OpenSecrets Website a Pivotal Resource to Track Campaign and Lobbying Cash

By Chris Adams

From soft money to 527 organizations to super PACs, the ways that big-money donors give to their favored candidates constantly change. One organization that has helped journalists make sense of all that money is the Center for Responsive Politics and its widely-used website, OpenSecrets.org.

Sheila Krumholz, the center’s executive director, detailed for Paul Miller fellows how much money comes in and goes out – and how reporters can track it at OpenSecrets.

“We are in different, uncharted territory,” Krumholz said of the money rush in recent years.

The total spending on elections has jumped from about $3 billion to more than $6 billion in the last 16 years (from the 2000 cycle through 2016). During that time, well north of 90 percent of U.S. House incumbents got reelected, and for U.S. Senate incumbents it was more than 80 percent.

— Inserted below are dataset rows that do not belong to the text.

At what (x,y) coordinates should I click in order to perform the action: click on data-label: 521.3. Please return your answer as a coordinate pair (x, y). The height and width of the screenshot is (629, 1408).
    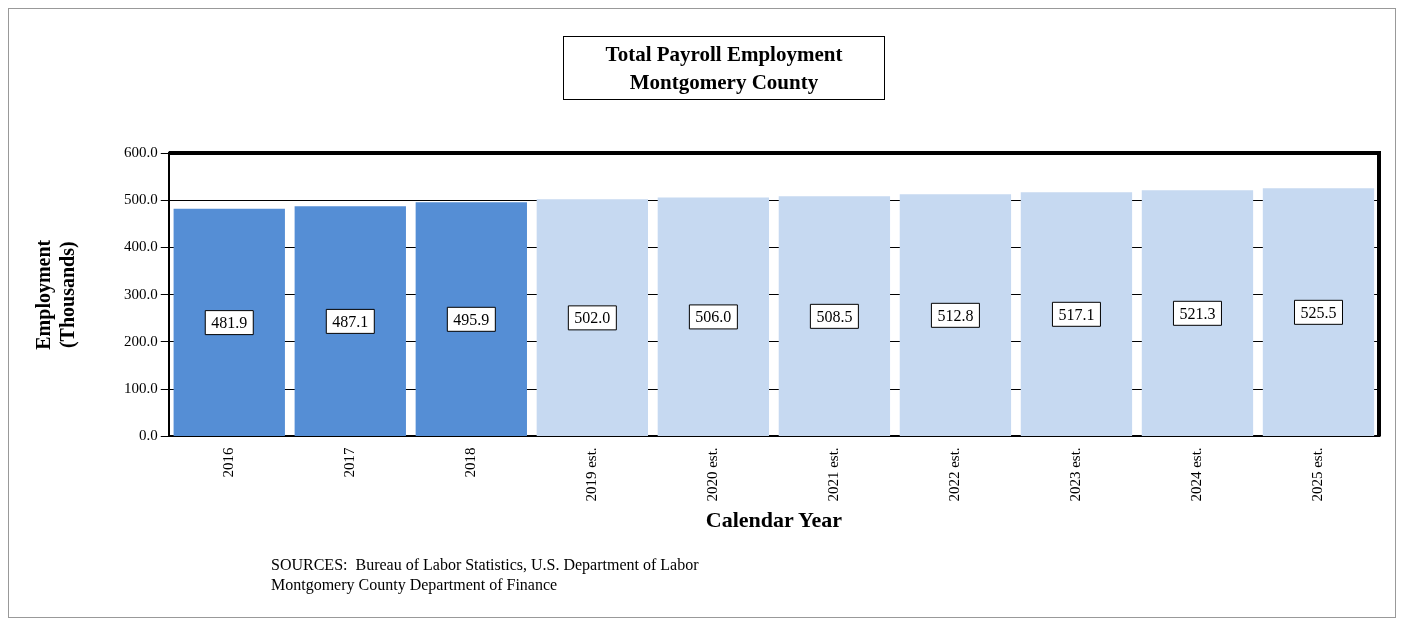
    Looking at the image, I should click on (1198, 313).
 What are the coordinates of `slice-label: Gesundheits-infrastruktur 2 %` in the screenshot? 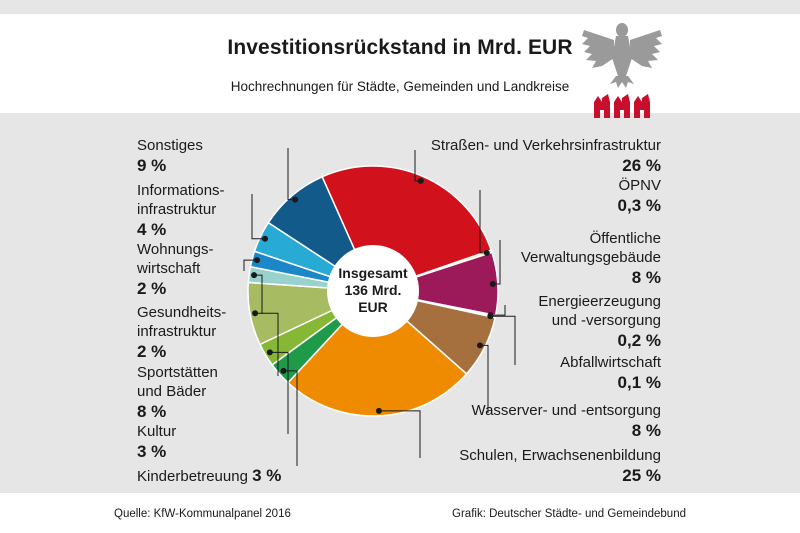 It's located at (207, 332).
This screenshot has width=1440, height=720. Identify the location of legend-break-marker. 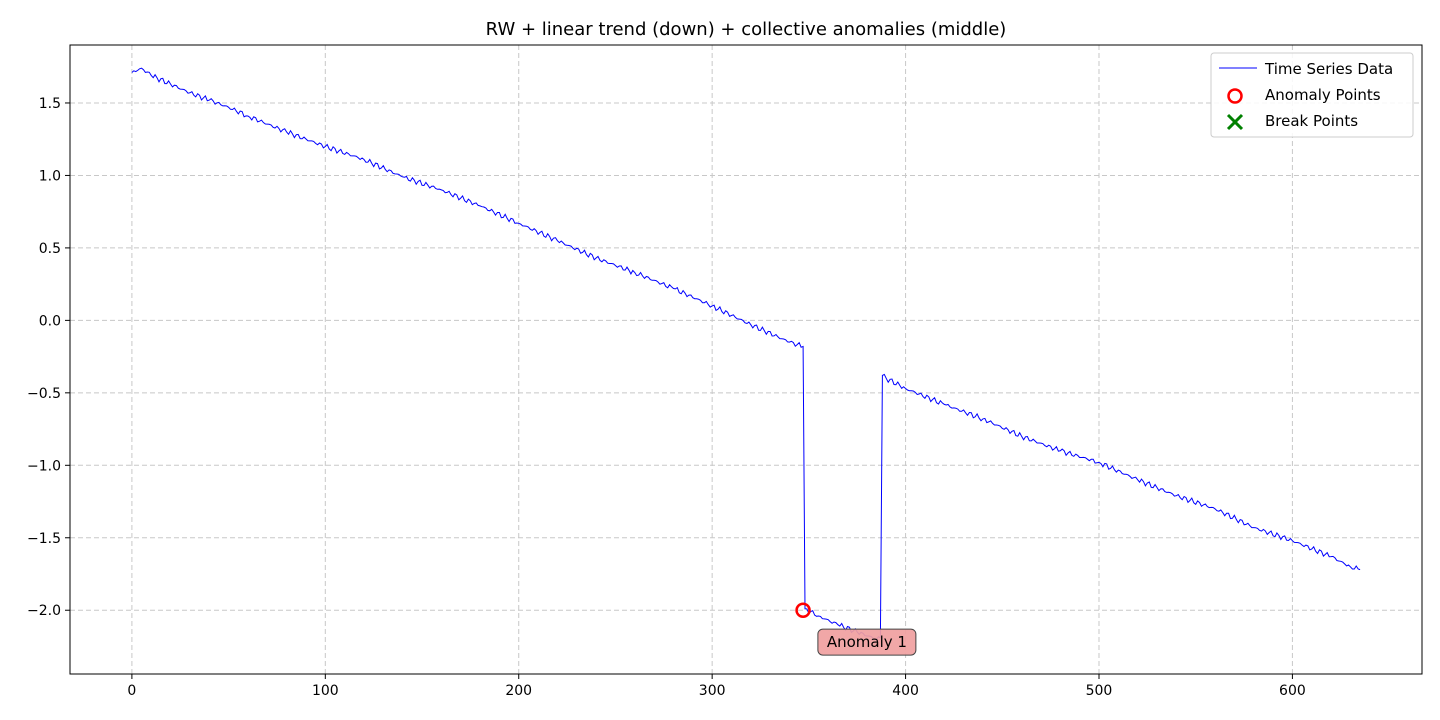
(1235, 122).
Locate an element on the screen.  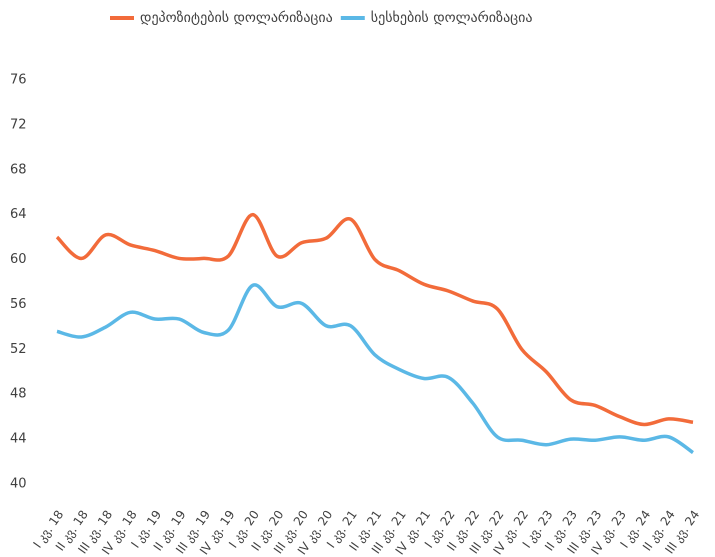
legend-label: სესხების დოლარიზაცია is located at coordinates (452, 18).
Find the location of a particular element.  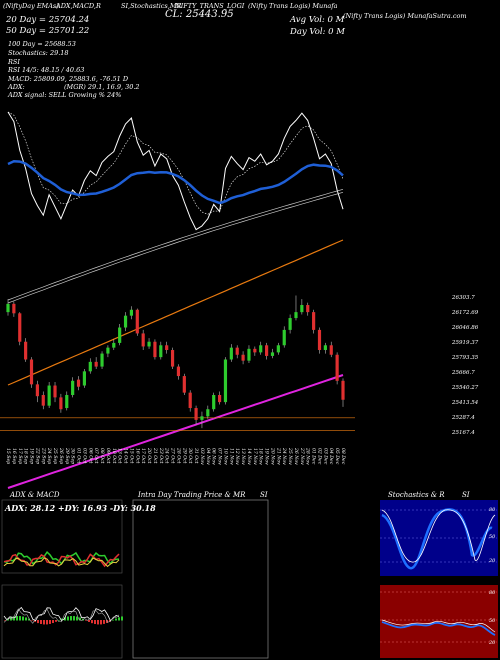

date-tick: 07 Nov is located at coordinates (220, 456).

Among the biggest changes has been outside spending by independent groups, primarily super PACs; such spending topped $1.1 billion in 2016.

OpenSecrets allows reporters – and the public in general – to see the spending by each of those entities. While there are so-called “dark money” donors who don’t have to be disclosed, such contributions are dwarfed by all the documented spending.

Among the money tracked at the website:

__Traditional campaign contributions for presidential and congressional races.

__Lobbying data, showing totals by election cycle for expenditures and allowing users to drill into specific industries and companies.

__Nonprofit data, which can allow users to track money spent by outside – purportedly independent – entities working in support of candidates. One example of the work such nonprofits do is a story by the center on a politically active nonprofit that supported Sen. Marco Rubio’s (R-Fla.) failed 2016 presidential bid.

__Personal finance data – including net worth – for lawmakers.